Outside support: Protesters outside Frankston Magistrates Court as the seven defendants inside explained their protest to the magistrate. Picture: Gary Sissons
Outside support: Protesters outside Frankston Magistrates Court as the seven defendants inside explained their protest to the magistrate. Picture: Gary Sissons

THE seven protesters who were arrested and charged with trespassing after refusing to leave the Hastings office of Flinders MP Greg Hunt all say they were frustrated by the refusal of governments to be more compassionate in their treatment of refugees and asylum seekers.

The sequel to their protest played out in Frankston Magistrates Court last week, more than a year later.

Despite prosecutors offering six of them the chance to avoid a court appearance, they elected to appear as charged and read out statements to explain their decision to deliberately flout the law.

Here are some edited extracts:

Cameron McAdam, minister, Uniting Church, Mt Eliza: On many occasions, my letters to MPs have received a reply that does not even address the issues raised and simply provides pat party lines.

In April last year I read about a five-year-old Iranian girl, temporarily in Darwin because of her father’s health, who suffering from PTSD, had attempted suicide under fear of being returned to Nauru. Much of my ministry life has been spent caring for children such as these. My own boy at the time was four. My faith calls me to care for the vulnerable and I could not look my own children in the eye in years to come and say I did nothing to help these vulnerable people supposedly in our nations care.
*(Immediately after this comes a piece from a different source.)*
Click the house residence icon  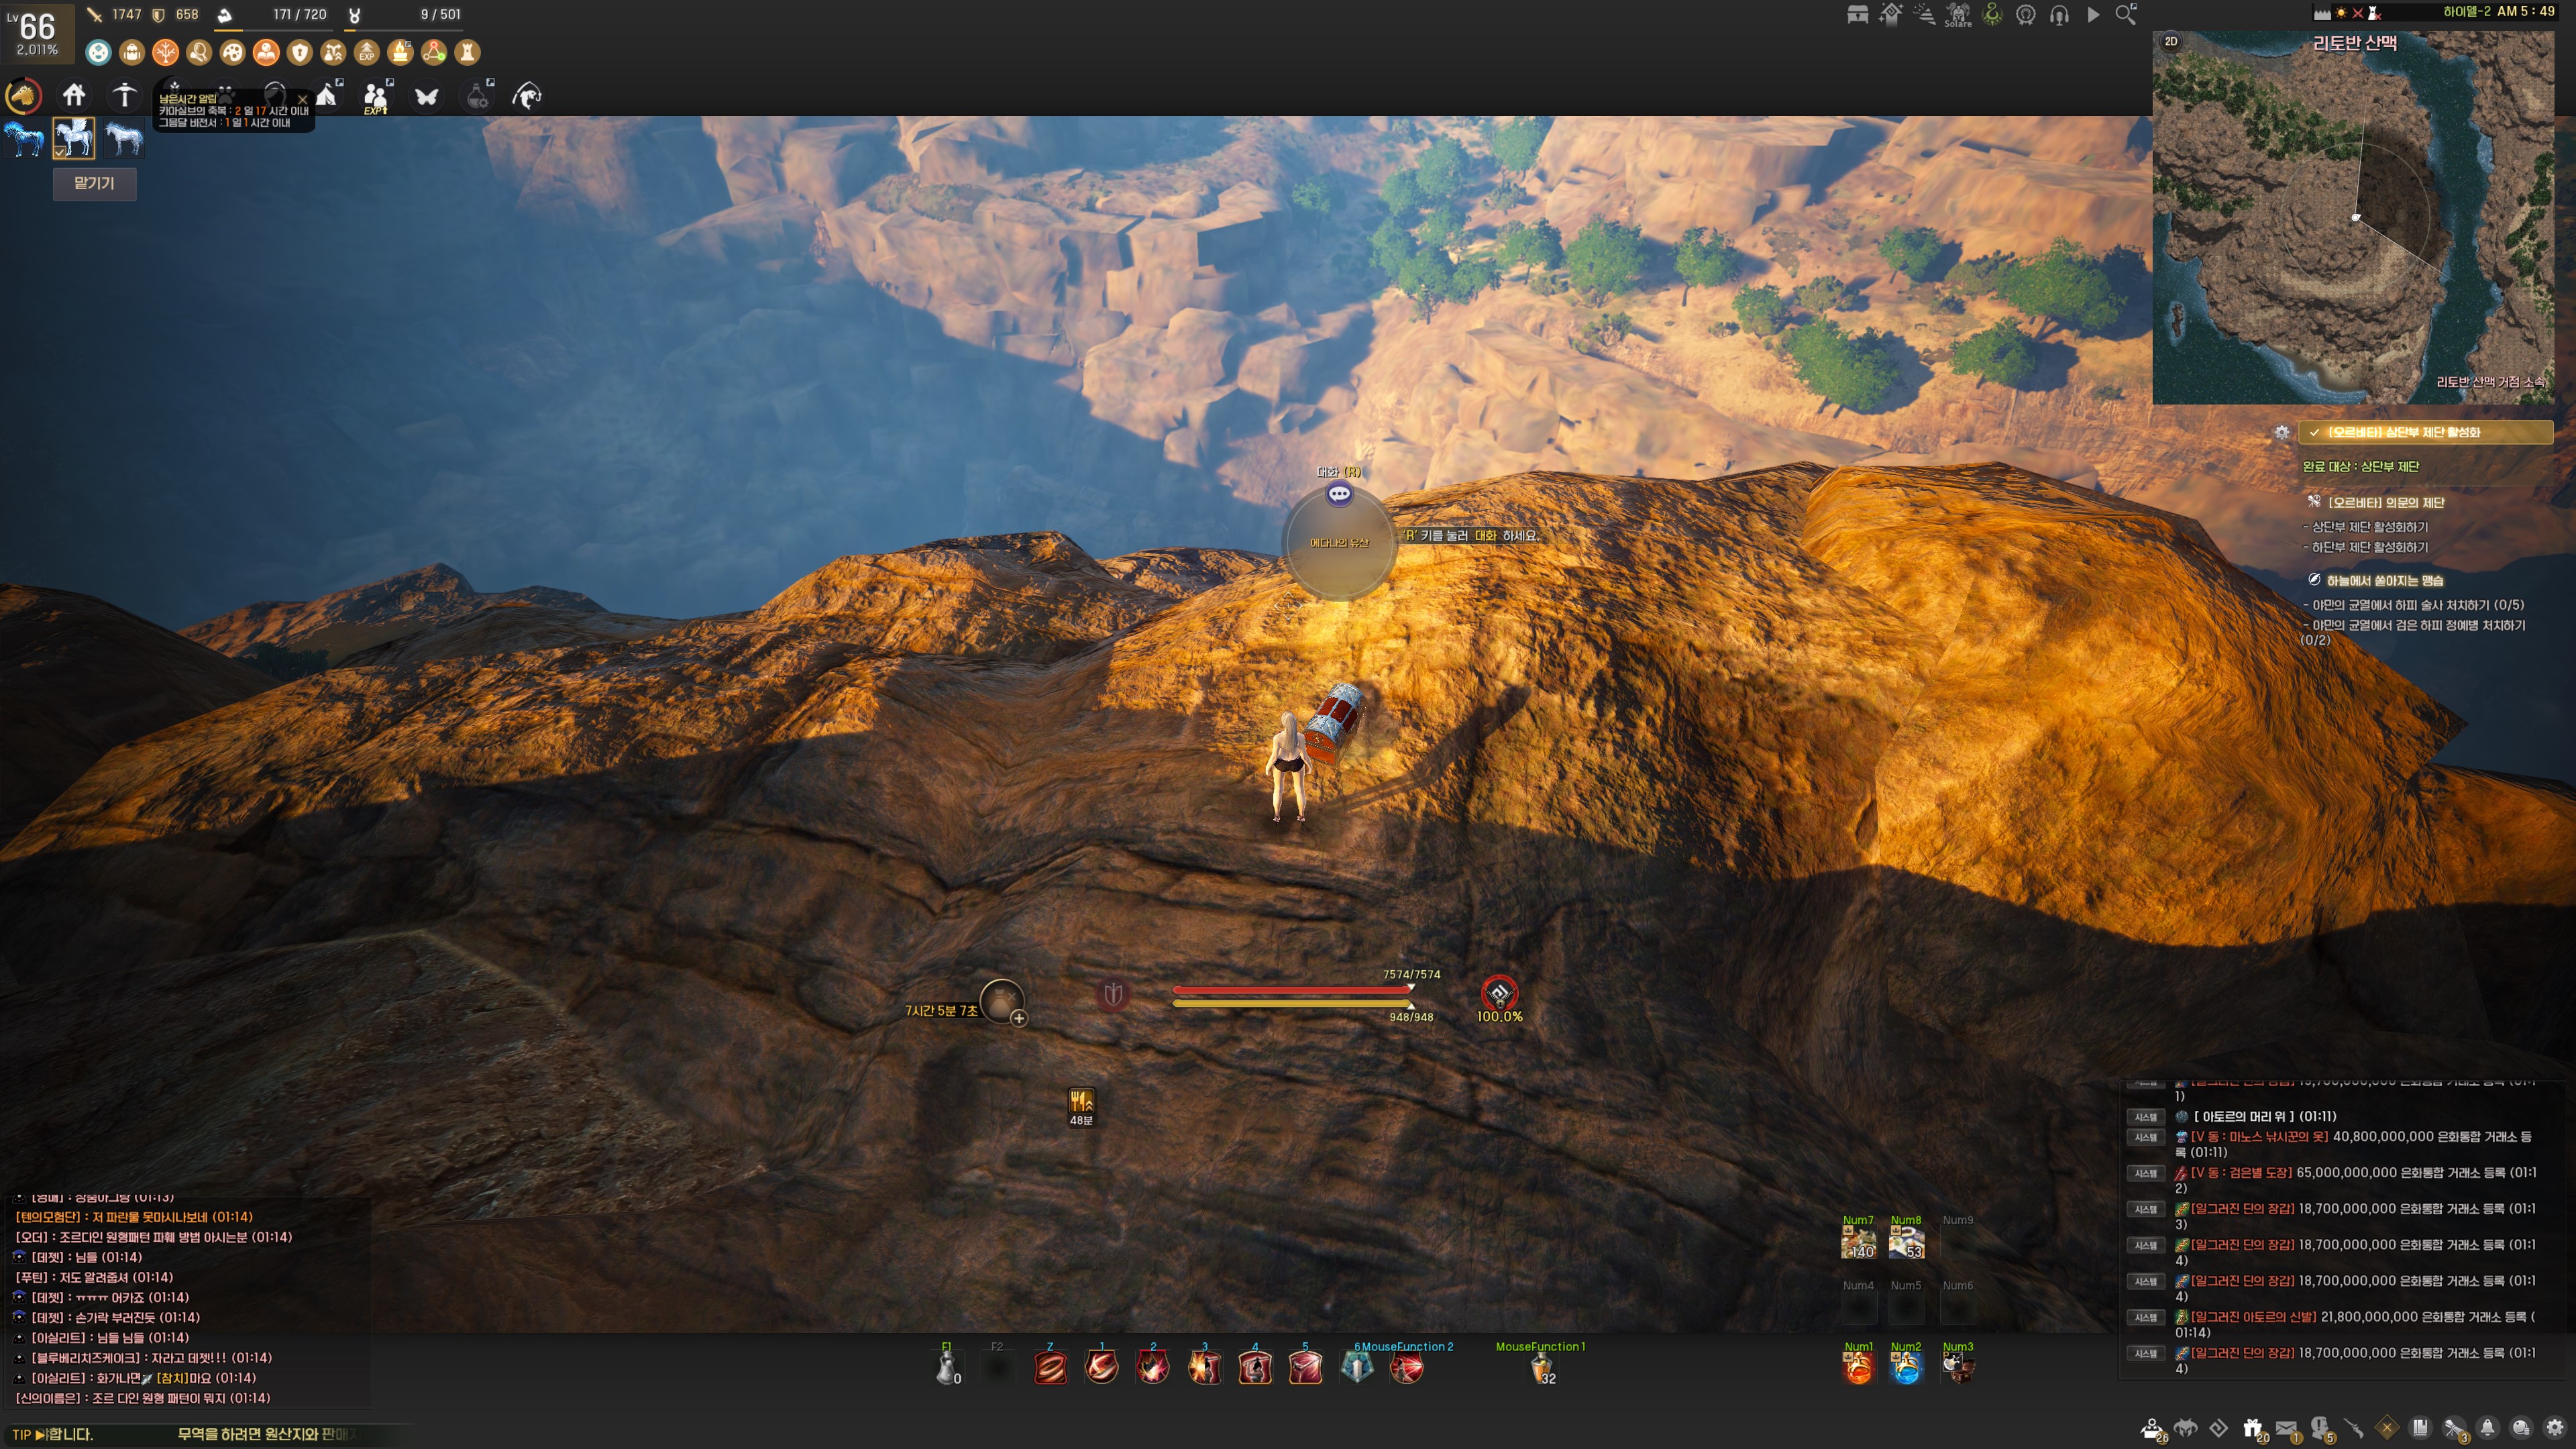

I knew the action we took, alongside similar actions taken by hundreds of other church leaders around the country, bi-partisan actions, would be peaceful and non-violent and that we would treat everyone we encountered with respect, and yet be clear of our message to Greg Hunt and the wider political community that locking up these children is wrong.

Timothy Johnson: I have been very privileged to experience the freedom, opportunity and safety that Australia provides. As such, I feel that I have a responsibility to live in such a way that enriches and betters the lives of the vulnerable, the marginalised and the persecuted. I consider it important to hold our nation’s leaders and elected officials to the same standard.

Kristen Furneaux, theology student: I grew up in Somerville and Mt Martha where I enjoyed an uplifting education at Flinders Christian Community College. My involvement with this Love Makes a Way action was indeed another contributing avenue for my understanding of faith and social responsibility. I chose to participate in this movement as a peaceful and considered response to the treatment of asylum seekers, which deeply saddens me as an Australian citizen and a fellow human being. As a dedicated community volunteer, I feel that it is my responsibility to use the privileged circumstance of my life on the Mornington Peninsula to create change in the lives of those who have not been fortunate enough to feel a sense of belonging or safety in their own community.

Jake Doleschal, theology/arts student, community development worker with Urban Seed: I began teaching Sunday school at a local church when I was 19, and it was then that I became unable to reconcile my professional duty of looking after and ensuring the safety of the 70 kids in my care on a Sunday morning, with my nation’s inability at ensuring the safety of kids in detention on a Monday. I work with vulnerable people … [and] am unable to go home at night in the knowledge that that evening there are young people in offshore detention who do not have a home that is safe, who are in danger of abuse and experiencing such hopelessness that they may self-harm, swallow poisons or set themselves on fire.

Dean Moroney, theology/arts student, Frankston City Council youth worker: On a trip to Bali as a 19-year-old I met a family who were fleeing persecution in Iran. They had a beautiful little boy who would have been about six. They told me of their persecution, of their struggles in Bali and their desire for a better life. But they were in limbo, a family without a home. My heart broke for them, and especially for their son. They had little hope – I’m not sure where they are today. While volunteering with Urban Neighbours of Hope I met a man at Broadmeadows detention centre. He was my age, only 19, and the expression of hopelessness and despair in his eyes is something that I will not forget.

Simon Reeves, Baptist minister: After inviting a young Sudanese refugee to move into our home many years ago and hearing his story from war-torn Sudan, I have never been the same. I have been committed to working for peace and learning how to welcome people who have been affected by violence and displaced by conflict. … Until this nation changes its ways, I expect no consequences will deter me from doing whatever I can to protect the most vulnerable people in the world at this moment – children and families seeking refuge from harm.

Joel Furneaux, youth worker: I can assure the court that while sitting in quiet prayer and reflection in Mr Hunt’s office, it was not a statistic that I prayed for, nor was it an irrelevant ideology. When I closed my eyes in prayer, it was the faces of young men who had told me [while working for Anglicare] of the homelands they had been forced to flee because of the sickening actions of Al Qaeda.